Task requirements:
In the data below, find every line that has the string "computer", and copy it.

Materials provided Start Marker

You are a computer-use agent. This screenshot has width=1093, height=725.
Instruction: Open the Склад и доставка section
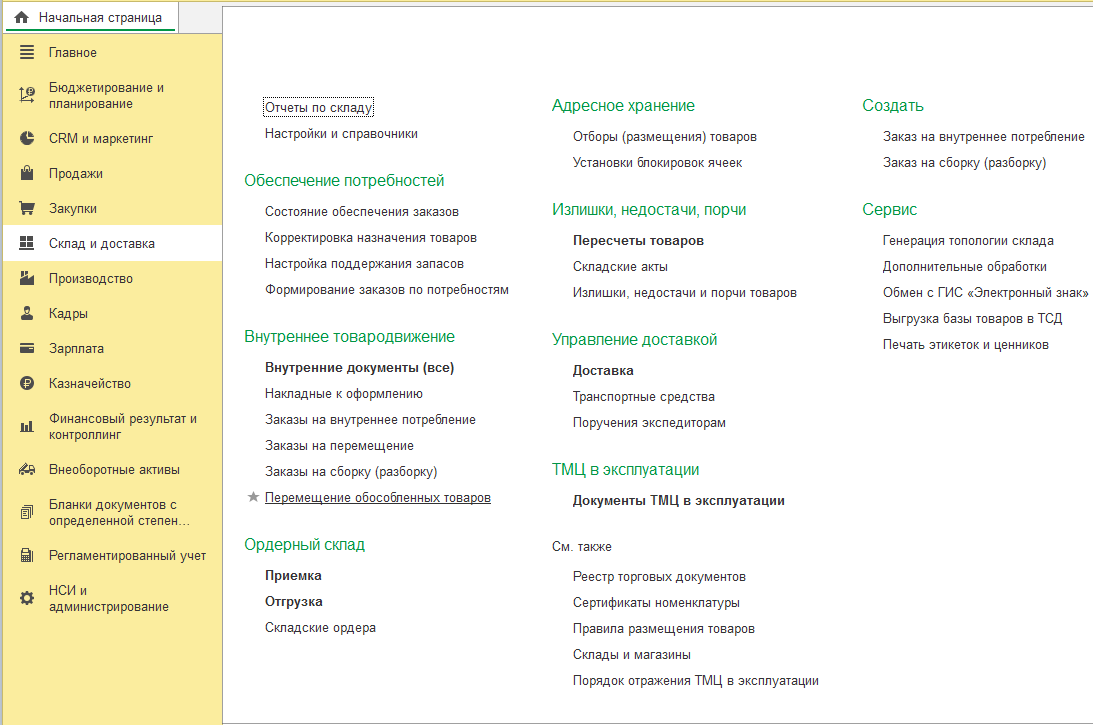tap(102, 244)
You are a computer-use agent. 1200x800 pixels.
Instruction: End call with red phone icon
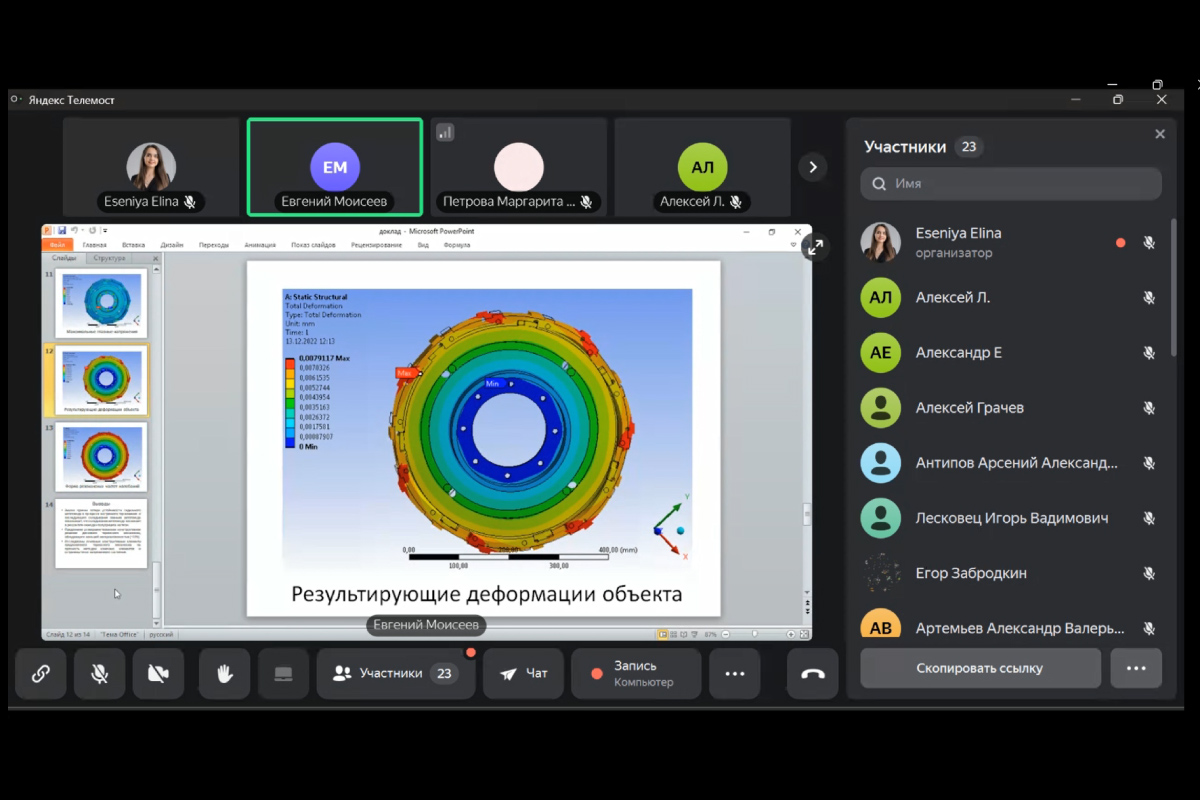coord(812,673)
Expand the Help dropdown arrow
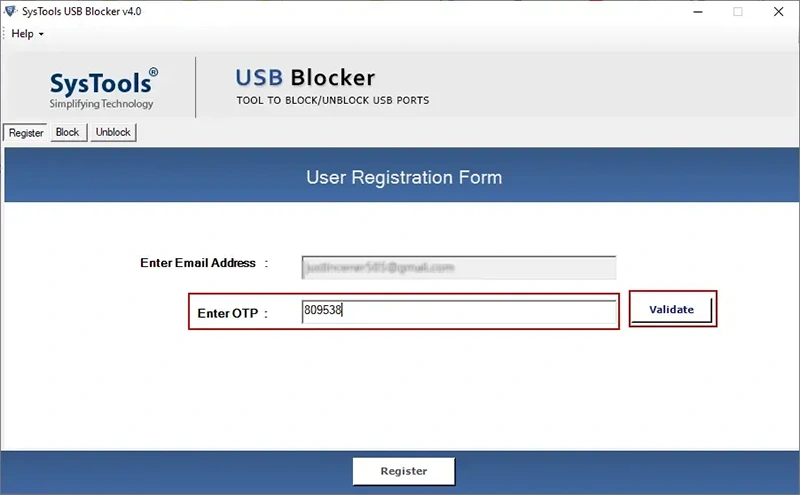Viewport: 800px width, 495px height. point(41,34)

Materials provided End Marker

Task solution:
You are a computer-use agent. This screenshot has width=1093, height=725.
You are a computer-use agent. 1200x800 pixels.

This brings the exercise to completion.